The 2010 epic floods had affected more than 20 million people in 78 districts of the country. Over 1,980 deaths and 2,946 injuries were reported, according to a newsletter published by the NDMA. The floods had also destroyed 1.6 million homes and caused damage to crops on hundreds of thousands of acres of farmland.

According to initial estimates of the NDMA, Sindh is the worst-hit province this year, where crops on one million acres of land has been destroyed or damaged, 245 people have been killed and 2,500 injured. A total of 3.2 million people have been affected in the province, where 0.4 million houses have been damaged and 1,900 cattle-heads lost.

In Jaffarabad and Naseerabad districts of Balochistan, 65 people have died and 0.1 million houses destroyed, leaving 95% of residents shelter-less. Crops on over 100,000 acres of land have been damaged and 75, 000 cattle-heads have perished.

In Punjab, the floods have affected 0.6 million acres of farmland.

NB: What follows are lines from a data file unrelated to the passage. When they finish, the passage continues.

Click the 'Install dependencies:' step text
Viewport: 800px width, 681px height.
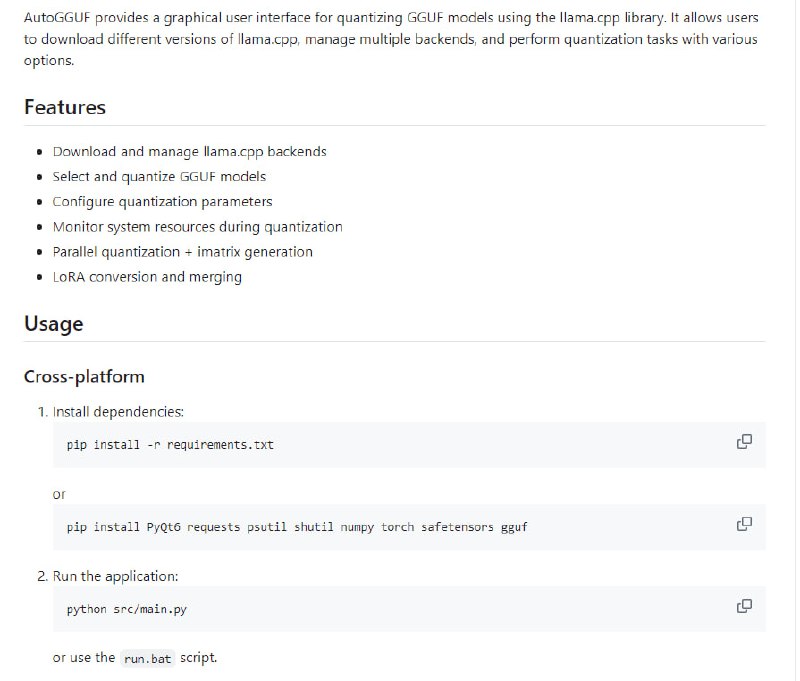click(118, 411)
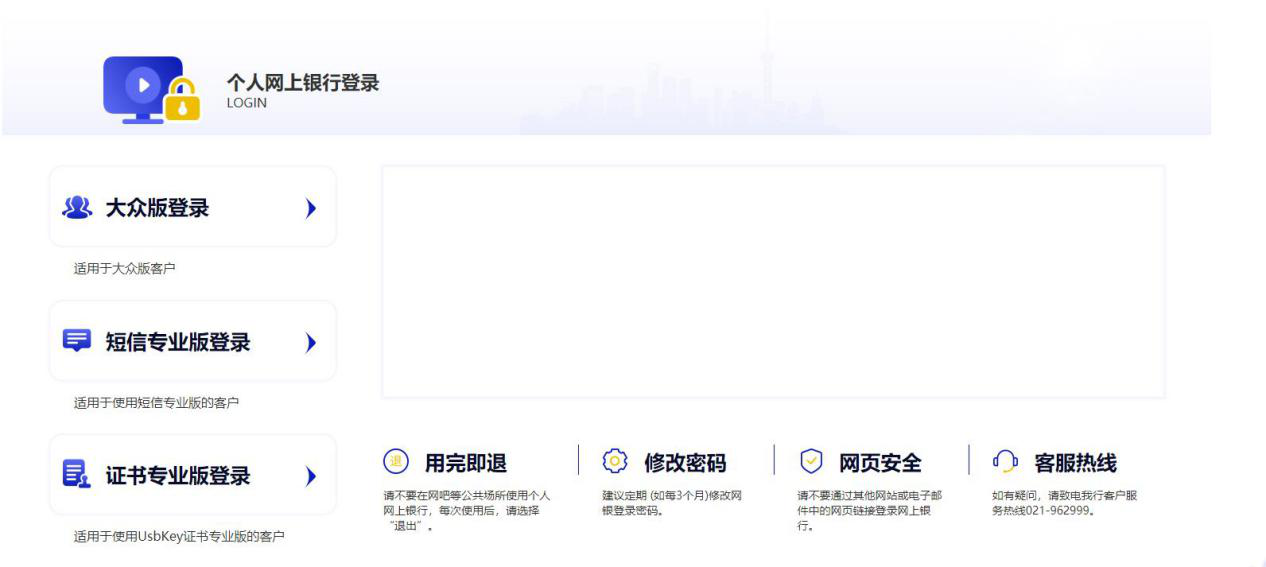The width and height of the screenshot is (1266, 567).
Task: Click the two-person icon beside 大众版登录
Action: pos(77,208)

Sixty-five people have lost their lives, 320 have been injured, 938 cattle have perished, 25,453 houses have been washed away, affecting around a million people.

Heavy rains and subsequent flooding killed 46 people, injured 56 and damaged 6,000 houses in Khyber-Pakhtunkhwa, where officials are yet to assess crop damage.

In Azad Jammu and Kashmir, floods have also left 36 people dead and 40 injured. In all, 2,500 houses have been damaged. Five people died in the federal capital as a result of torrential rains.

“The estimated damage to the economy is around Rs300 billion. Both private and public sector infrastructures have been badly affected,” said NDMA Chairman Dr Zaffar Iqbal Qadir while quoting economic experts.

Meanwhile, Balochistan and Sindh appealed to the World Health Organisation (WHO) on Sunday for medicines to treat victims of waterborne diseases in the flood-hit areas.

Local health departments have been unable to cope with the situation. “We have repeatedly asked the federal government for more medical camps but no one listens to us. Now, waterborne diseases are piling miseries on the flood victims in Sindh and Balochistan,” said Federal Minister for Science and Technology Mir Changez Khan Jamali.

Only 105 medicine packets have been delivered to Balochistan so far, where thousands of families are suffering from waterborne diseases, said Tahir Munir, the director general of the Provincial Disaster Management Authority (PDMA).

Meanwhile, the United Nations International Children’s Emergency Fund said at least 1.4 million children have been affected in the recent rains.

Published in The Express Tribune, October 1st, 2012.